## What you will do
Lines to return, exactly: from the line with "Open data permissions list for KB Access" to the line with "Screen dimensions: 1342x567" in the entries below, both included.

## Input material
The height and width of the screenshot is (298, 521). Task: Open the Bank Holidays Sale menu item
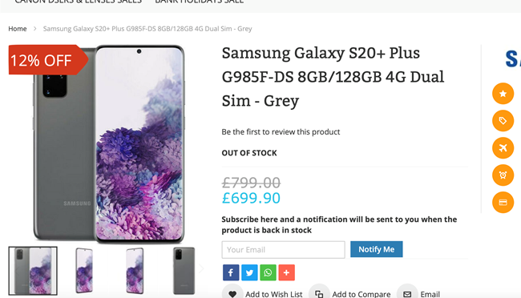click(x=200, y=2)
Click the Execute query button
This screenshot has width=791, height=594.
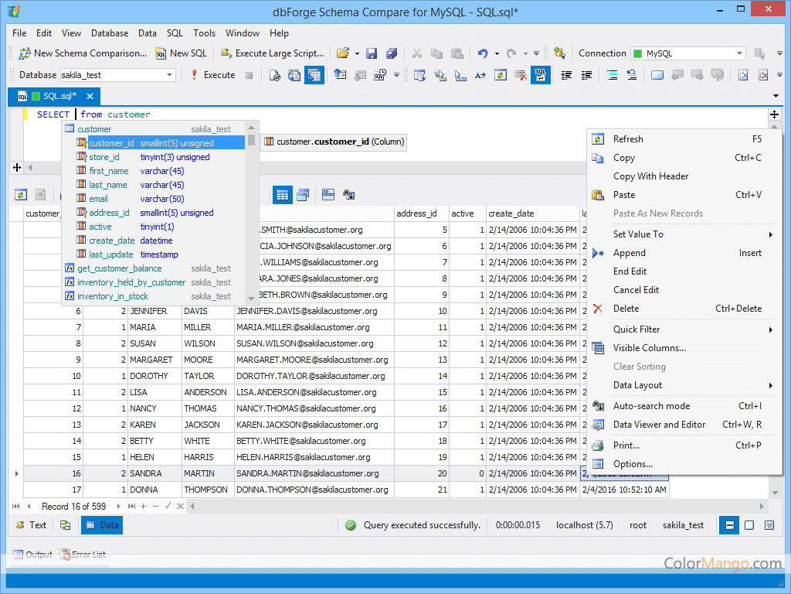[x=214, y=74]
* * *
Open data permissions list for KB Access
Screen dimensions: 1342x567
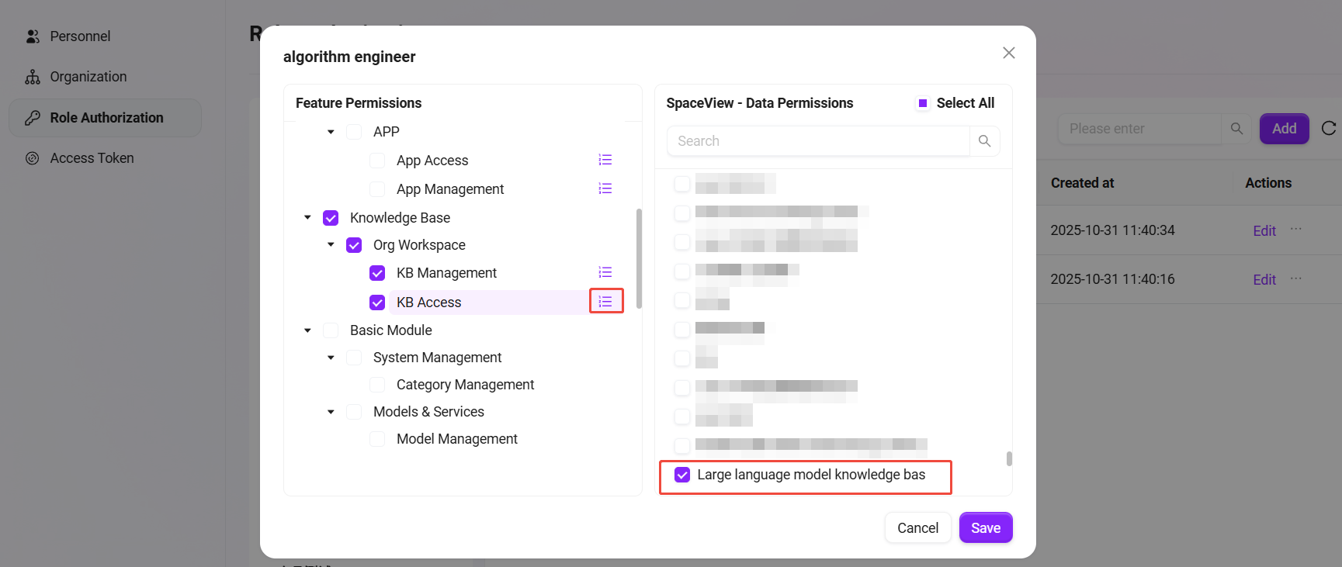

## Answer to the problem
Open data permissions list for KB Access
Screen dimensions: 1342x567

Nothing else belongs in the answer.